Do you sometimes find yourself feeling stressed and anxious, but you don’t really know why? Maybe you’re working hard on a task at work or at home, but you’re finding it hard to concentrate. Perhaps you snap at people for no obvious reason, or you just have an unsettled feeling in the pit of your stomach. Those feelings are connected to a part of the brain that reacts automatically to what is happening to you. It’s called the amygdala and it’s located right at the bottom of the brain.
It’s good to be able to use your experience and deal with things without thinking, and that’s what the amygdala does. It enables you to drive, for example, without having to think carefully about when to change gear. But if there’s too much going on in the amygdala, it stops you being able to work well on things that need lots of concentration.
Breaks are good for you
It’s well known that taking a break from work at regular intervals is a good habit. Some advice suggests a five to ten minute break from your computer screen for every hour of work. Standing up and moving around can also benefit your physical health. In the same way a pause from concentration or thinking about work can be a great way of de-stressing.
A pause for your mind
You could pause and simply spend a few minutes looking out of the window, but there is another technique that can help identify what’s causing your amygdala to go into overdrive, giving you stressed and unsettled feelings.
- Take a piece of paper and pen and set a timer for three minutes.
- Let your thoughts do whatever they want, and write down each thought that goes through your mind.
- After you’ve written a thought down, let it go and see what comes up next. Don’t try to think of things. You aren’t trying to create a to-do list. Just let the thoughts come and go.

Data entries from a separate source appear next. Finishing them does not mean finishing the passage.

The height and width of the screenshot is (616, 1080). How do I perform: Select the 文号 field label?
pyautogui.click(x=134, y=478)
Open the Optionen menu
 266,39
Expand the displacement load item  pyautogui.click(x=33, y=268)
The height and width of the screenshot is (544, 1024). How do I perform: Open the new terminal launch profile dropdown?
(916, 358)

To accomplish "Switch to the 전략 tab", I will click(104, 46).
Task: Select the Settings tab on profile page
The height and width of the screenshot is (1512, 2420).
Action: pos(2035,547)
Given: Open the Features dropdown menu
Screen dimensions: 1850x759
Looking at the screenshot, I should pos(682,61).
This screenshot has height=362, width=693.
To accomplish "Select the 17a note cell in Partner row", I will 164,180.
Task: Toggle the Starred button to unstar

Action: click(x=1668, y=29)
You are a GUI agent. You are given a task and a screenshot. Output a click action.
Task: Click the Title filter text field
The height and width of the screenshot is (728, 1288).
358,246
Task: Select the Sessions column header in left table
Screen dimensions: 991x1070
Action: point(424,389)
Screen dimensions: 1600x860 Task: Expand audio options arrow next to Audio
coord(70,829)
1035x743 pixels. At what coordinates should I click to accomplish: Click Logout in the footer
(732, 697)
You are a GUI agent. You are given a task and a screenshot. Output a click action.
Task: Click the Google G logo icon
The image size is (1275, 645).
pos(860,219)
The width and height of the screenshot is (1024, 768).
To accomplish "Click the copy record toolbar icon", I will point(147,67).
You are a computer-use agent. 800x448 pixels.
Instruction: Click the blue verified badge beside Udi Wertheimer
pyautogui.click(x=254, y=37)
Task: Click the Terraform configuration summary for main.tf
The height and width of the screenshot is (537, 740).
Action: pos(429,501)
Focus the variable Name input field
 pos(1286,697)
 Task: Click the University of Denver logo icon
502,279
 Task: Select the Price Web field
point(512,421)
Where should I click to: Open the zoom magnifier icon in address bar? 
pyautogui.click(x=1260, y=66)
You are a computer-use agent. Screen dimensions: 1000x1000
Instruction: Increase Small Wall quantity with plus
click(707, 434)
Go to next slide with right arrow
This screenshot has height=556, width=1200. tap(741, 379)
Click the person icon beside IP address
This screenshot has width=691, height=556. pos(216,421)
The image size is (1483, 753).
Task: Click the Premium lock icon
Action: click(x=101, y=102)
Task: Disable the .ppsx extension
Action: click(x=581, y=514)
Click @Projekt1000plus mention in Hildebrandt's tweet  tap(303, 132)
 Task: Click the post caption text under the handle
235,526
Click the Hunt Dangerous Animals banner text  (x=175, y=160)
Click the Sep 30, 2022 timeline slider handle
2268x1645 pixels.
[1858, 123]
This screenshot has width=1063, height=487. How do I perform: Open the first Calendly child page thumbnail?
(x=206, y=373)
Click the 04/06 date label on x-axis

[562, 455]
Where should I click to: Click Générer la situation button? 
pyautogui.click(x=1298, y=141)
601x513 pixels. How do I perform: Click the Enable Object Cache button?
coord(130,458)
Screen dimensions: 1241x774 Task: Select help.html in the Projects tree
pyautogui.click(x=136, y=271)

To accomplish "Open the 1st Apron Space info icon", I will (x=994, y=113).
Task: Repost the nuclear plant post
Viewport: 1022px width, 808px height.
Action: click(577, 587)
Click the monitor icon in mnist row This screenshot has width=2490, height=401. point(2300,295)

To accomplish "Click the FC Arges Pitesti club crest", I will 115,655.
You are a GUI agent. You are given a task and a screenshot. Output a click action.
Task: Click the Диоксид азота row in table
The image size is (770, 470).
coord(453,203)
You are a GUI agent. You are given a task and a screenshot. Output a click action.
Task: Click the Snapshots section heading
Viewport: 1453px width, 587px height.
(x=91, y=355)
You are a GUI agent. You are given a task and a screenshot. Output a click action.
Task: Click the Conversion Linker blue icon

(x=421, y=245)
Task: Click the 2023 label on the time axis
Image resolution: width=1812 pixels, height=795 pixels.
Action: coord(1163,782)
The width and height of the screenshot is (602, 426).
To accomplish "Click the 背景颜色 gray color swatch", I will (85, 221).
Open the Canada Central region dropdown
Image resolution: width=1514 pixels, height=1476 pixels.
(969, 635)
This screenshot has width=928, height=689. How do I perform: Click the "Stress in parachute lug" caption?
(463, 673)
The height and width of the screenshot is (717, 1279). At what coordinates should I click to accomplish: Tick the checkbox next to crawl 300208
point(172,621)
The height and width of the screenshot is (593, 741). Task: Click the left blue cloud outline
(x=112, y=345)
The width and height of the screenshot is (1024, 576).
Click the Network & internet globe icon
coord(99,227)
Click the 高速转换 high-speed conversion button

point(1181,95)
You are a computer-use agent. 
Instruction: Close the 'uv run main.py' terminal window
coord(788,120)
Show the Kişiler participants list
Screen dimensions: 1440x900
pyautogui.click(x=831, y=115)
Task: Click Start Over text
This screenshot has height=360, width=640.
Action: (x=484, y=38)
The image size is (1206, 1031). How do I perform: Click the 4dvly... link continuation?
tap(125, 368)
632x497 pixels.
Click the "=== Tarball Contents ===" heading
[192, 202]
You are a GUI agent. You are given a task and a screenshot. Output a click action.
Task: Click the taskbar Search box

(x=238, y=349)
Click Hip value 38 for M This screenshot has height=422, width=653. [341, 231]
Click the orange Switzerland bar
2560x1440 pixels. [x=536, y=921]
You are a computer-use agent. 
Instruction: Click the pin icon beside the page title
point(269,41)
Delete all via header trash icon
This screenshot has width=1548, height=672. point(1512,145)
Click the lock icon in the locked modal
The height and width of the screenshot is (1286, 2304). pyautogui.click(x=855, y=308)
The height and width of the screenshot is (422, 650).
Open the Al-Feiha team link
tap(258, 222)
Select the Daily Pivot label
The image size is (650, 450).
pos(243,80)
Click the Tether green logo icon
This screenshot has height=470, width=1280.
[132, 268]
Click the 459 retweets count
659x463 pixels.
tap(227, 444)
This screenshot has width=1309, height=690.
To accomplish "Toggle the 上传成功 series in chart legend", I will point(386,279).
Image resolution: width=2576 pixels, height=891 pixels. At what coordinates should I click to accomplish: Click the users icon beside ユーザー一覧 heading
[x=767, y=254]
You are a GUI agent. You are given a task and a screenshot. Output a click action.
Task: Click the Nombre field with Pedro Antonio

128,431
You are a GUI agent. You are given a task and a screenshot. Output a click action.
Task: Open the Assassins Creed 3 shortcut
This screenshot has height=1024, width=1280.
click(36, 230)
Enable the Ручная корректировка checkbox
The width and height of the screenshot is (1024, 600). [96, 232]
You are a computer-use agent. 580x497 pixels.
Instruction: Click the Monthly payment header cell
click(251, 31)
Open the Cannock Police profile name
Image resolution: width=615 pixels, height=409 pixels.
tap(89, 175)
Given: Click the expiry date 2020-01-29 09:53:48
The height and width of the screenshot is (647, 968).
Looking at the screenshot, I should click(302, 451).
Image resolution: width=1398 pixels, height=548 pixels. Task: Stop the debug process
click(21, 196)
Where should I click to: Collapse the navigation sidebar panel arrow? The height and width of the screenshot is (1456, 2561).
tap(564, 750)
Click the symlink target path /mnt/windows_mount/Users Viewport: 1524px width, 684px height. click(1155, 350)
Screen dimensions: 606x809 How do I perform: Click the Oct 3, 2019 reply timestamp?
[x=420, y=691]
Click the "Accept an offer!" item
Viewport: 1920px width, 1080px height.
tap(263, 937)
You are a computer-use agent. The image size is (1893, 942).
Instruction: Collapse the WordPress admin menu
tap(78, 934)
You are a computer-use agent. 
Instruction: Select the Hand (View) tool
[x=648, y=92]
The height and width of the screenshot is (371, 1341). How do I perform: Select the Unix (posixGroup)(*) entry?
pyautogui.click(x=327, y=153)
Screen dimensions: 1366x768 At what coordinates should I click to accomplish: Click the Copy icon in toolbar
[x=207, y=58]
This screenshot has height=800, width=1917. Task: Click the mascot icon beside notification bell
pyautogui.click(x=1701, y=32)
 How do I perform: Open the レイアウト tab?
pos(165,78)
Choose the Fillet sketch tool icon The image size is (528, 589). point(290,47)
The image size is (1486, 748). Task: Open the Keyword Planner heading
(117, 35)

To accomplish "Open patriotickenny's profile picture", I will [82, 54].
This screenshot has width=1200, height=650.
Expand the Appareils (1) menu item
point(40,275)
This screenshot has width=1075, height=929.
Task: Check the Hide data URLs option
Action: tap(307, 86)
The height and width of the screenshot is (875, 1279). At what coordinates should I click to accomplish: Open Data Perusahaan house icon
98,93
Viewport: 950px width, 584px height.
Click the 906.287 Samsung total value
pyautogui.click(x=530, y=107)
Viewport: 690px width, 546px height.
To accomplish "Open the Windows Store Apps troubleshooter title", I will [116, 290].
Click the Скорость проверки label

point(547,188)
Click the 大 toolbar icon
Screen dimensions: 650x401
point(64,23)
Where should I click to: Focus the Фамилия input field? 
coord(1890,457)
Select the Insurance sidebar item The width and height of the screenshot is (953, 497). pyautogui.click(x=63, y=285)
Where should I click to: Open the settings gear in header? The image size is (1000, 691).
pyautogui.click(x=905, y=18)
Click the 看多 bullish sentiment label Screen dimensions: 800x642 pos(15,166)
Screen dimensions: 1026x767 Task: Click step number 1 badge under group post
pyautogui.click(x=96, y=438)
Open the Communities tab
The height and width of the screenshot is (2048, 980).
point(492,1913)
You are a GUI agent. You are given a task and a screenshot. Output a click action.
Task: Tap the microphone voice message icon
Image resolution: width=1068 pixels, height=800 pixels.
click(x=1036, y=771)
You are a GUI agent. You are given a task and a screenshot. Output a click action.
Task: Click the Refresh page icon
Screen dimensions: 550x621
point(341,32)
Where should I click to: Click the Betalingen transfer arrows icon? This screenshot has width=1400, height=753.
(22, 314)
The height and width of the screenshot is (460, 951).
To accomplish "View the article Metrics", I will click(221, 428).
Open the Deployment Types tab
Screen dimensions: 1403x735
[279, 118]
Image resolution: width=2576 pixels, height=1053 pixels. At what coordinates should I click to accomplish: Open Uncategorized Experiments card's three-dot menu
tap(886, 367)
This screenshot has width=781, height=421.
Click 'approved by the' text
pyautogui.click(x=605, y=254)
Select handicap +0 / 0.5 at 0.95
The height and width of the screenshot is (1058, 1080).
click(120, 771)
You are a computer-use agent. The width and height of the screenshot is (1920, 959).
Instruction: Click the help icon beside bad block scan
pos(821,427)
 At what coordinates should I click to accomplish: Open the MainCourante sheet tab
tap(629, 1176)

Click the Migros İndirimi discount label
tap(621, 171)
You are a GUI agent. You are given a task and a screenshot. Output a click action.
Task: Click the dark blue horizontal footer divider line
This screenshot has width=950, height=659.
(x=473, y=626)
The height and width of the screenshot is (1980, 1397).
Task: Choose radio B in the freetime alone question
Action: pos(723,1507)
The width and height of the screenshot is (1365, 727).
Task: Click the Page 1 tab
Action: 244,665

- At the end of three minutes you’ll have a list of the things that were going on in the background while you were trying to work.
You might be surprised at what comes up.
Some of them could be things you need to do but haven’t had time for. At this point you could add them to a to-do list and create a plan for when you can work on them. That should help take the pressure off because you’ve dealt with them – you have a plan.
Other things on your list might be events or situations that have upset you and are getting in the way of your concentration. Just noticing and acknowledging them can help you to process them and settle down.
The whole pause may take only five minutes, but it could massively improve your work rate on the task you’re trying to do and make you feel a bit calmer and happier too.